Attorney General Pam Bondi's vow of 'wrathful punishment' for Nicolás Maduro and Cilia Flores contradicts American justice principles of impartiality and innocence until proven guilty. The article argues that modern criminal law should focus on utilitarian benefits like deterrence and rehabilitation, not retribution.
Attorney General Pam Bondi transgresses basic principles of criminal law. Anna Moneymaker / GettyUpdated at 10:01 p.m. ET on January 3, 2026
Nicolás Maduro and his wife, Cilia Flores, have been forcibly taken from Venezuela and are being moved to the United States to face criminal drug-trafficking charges. Regardless of the international-law implications of this military action, the Trump administration’s description of what awaits Maduro and Flores has also transgressed basic principles of American domestic criminal law, as well as the underlying philosophical justification for punishment.
Attorney General Pam Bondi has promised that Maduro and Flores “will soon face the full wrath of American justice on American soil in American courts.” Justice in the American system is supposed to be blind and impartial.
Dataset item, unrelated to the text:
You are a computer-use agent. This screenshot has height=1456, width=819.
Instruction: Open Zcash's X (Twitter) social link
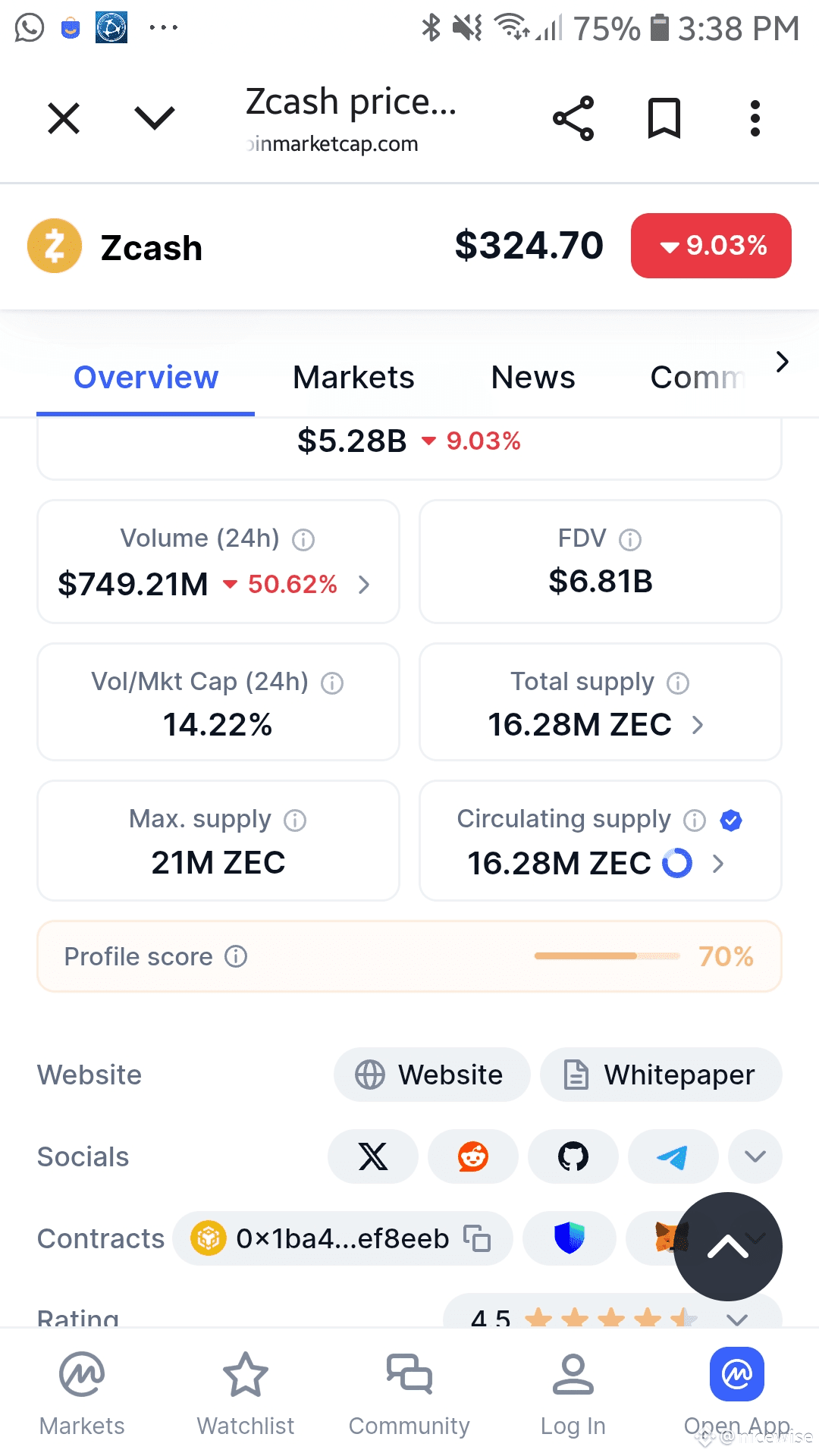373,1156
By contrast, Bondi’s vow of wrathful punishment is profoundly illiberal, suggesting a lust for criminal vengeance.
When federal prosecutors speak of criminal allegations, moreover, they ritualistically note that a defendant such as Maduro is innocent until proven guilty. By making a presumption of guilt and of the state’s inerrancy, the attorney general is repudiating the rule of law, which is grounded in the state’s obligation to prove its case.
For millennia, punishment was considered morally defensible purely on retributive grounds. That vengeful justification yielded during the Enlightenment, during a broader societal conversion to an age of reason. Broadly speaking, the justification for criminal punishment turned away from wrath, toward utilitarian concepts of effectiveness and social benefit. In this view, penal laws and policies were justified if they arguably benefited the majority of the population. Punishment became a social good rather than a basis for personal retribution.
As a logical result, instead of vengeance, criminal-law theorists focused on the practical benefits: The deterrence rationale holds that punishment benefits society by discouraging both the individual offender and others in society from committing future crimes. Rehabilitation helps the individual and society alike by reforming the offender and allowing him or her to reintegrate into the communal order. And incapacitation, in turn, focuses on the social benefit of protecting society by removing a dangerous criminal from the community. All of these arguments justifying criminal punishment focus on the “social utility” of the act, rather than its retributive nature.
The prosecution of Maduro and his wife can be readily justified on post-Enlightenment grounds: Although rehabilitation seems like a stretch in the Venezuelan dictator’s case, punishment would incapacitate him and deter others. In reaching back to a retributive justification, however, Trump and Bondi reject these rational arguments.
Many commentators have described Donald Trump’s approach to the law as a throwback to an earlier age—perhaps the allegedly halcyon era of the pre-Civil Rights Act 1950s. Others, such as The Atlantic’s Adam Serwer, see the conservative legal project as the restoration of the pre-Civil War legal system. By invoking the “wrath” of justice against Maduro, Trump and Bondi reach even further back into the past, summoning a far older, illiberal, retributive concept that modernity long ago abandoned.